# Potential of conductors

1. Jul 7, 2017

### Tanishq Nandan

1. The problem statement, all variables and given/known data
A solid conducting sphere having a charge Q is surrounded by an uncharged concentric conducting hollow spherical shell.Let the potential difference between the surface of the solid sphere and that of the outer surface of the hollow shell be V.If the shell is now given a charge of -3Q,the new potential difference between the same two surfaces is
A)V B)2V C)4V D)-2V

2. Relevant equations
▪Potential of a spherical shell of radius R having charge Q=kQ/R
▪Charge on conductors resides only on the surface.

3. The attempt at a solution
First case:
Charge on inner sphere:+Q
Charge on inner surface of outer conducting shell: -Q
Charge on outer surface of outer conducting shell: +Q

According to question,V diff between sphere and outer surface of shell is asked.
Assuming radius of inner sphere to be r1 and outer shell to be r2
So,difference is equal to:kQ(1/r1 - 1/r2)

2nd case:
Charge on inner sphere:+Q
Charge on inner surface of outer conducting shell: -Q
Charge on outer surface of outer conducting shell: -2Q

Same method,p.d comes out to be:kQ(1/r1 + 2/r2)
Now,how do I relate this to the original V??
Answer is V,so I'm most probably writing down the potential difference in the 2nd case wrong...

Last edited: Jul 7, 2017
2. Jul 7, 2017

### NFuller

Q on the outer shell is negative in this case so your minus sign should be a plus sign.

3. Jul 7, 2017

### Tanishq Nandan

Oops,sorry,I'll correct it right away,but that doesn't help the answer

4. Jul 7, 2017

Now what?

5. Jul 7, 2017

### NFuller

Well you want an answer in terms of V. You can use the equation for the potential in the first case to find Q in terms of V.
$$V_{1}=kQ\left(\frac{1}{r_{1}}-\frac{1}{r_{2}}\right)$$
I'm using $V_{1}$ instead of just $V$ to differentiate this from the second case.

Now use this to substitute $V_{1}$ for Q in the second equation
$$V_{2}=kQ\left(\frac{1}{r_{1}}+\frac{2}{r_{2}}\right)$$
and simplify.

6. Jul 7, 2017

### Tanishq Nandan

Well,if the answer is V, then in both the cases,the potential difference will have to be the same and I doubt any amount of simplification can make these two terms equal. :(

7. Jul 7, 2017

### TSny

The most direct route to the answer to this question is probably to consider the electric field that exists between the sphere and the inner surface of the shell. How is this field modified when -3Q is added to the shell?
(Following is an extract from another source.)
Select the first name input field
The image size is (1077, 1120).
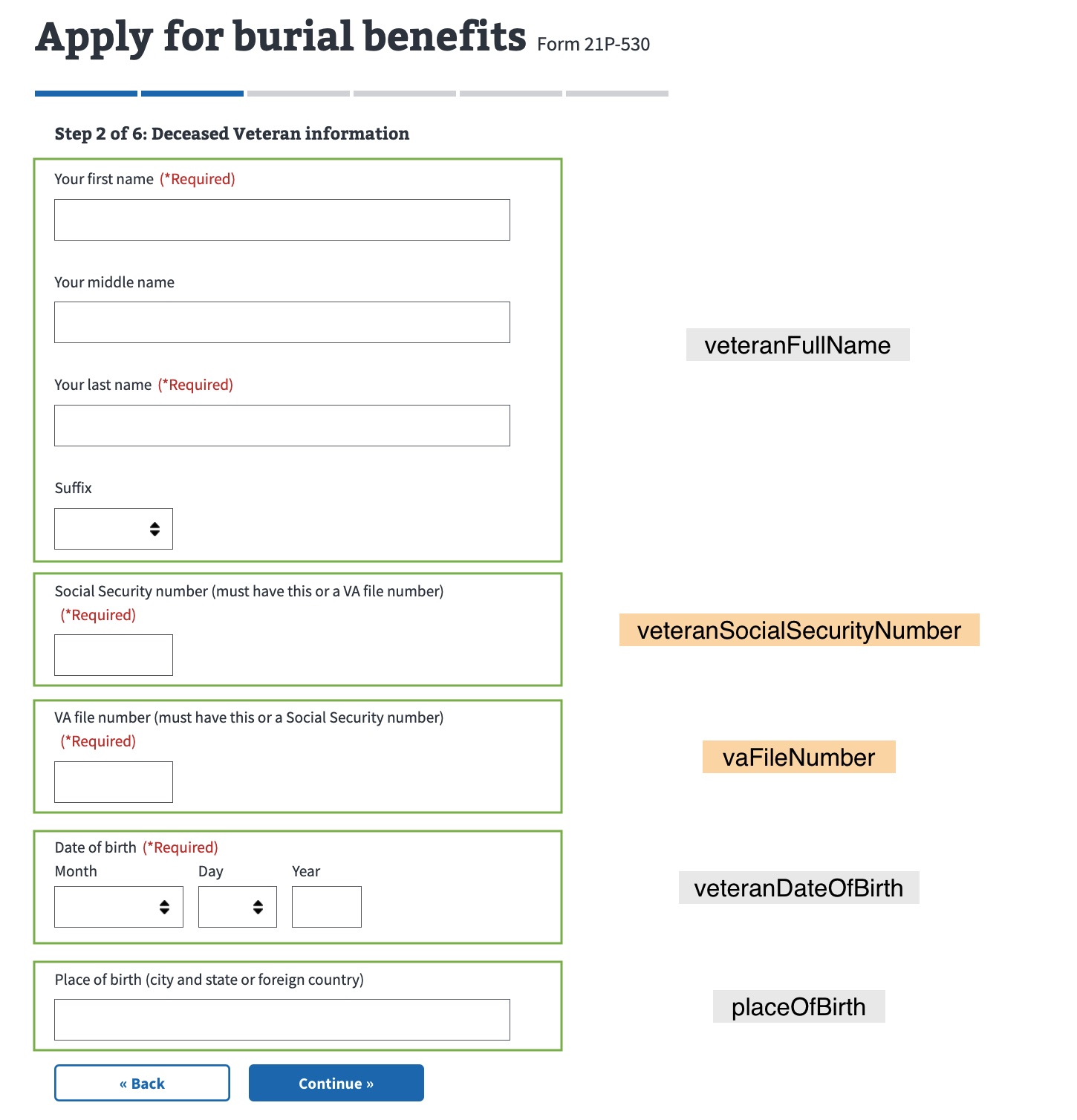tap(282, 220)
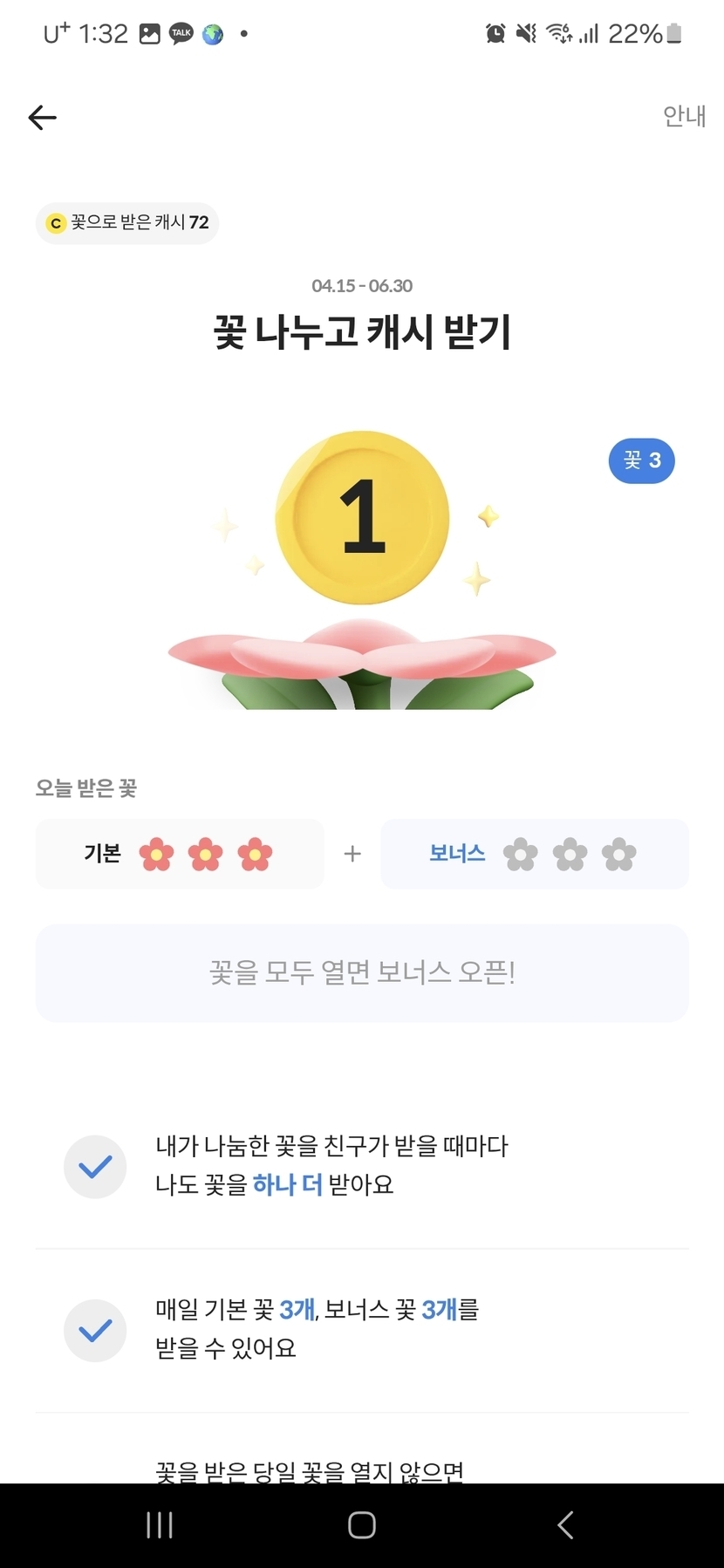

However, if you want to solve it along the lines you posted then consider the following:
Yes.

This is correct only if you can neglect the thickness of the shell.
You haven't actually shown how you got your result, so it's hard to tell if you are thinking about it correctly.

Yes.

As you suspect, this is not correct. But we need to see your reasoning to find out why.

Note that it is not correct to say that the potential at the surface of the sphere is kQ/r1. The charge on the shell affects the potential of the sphere.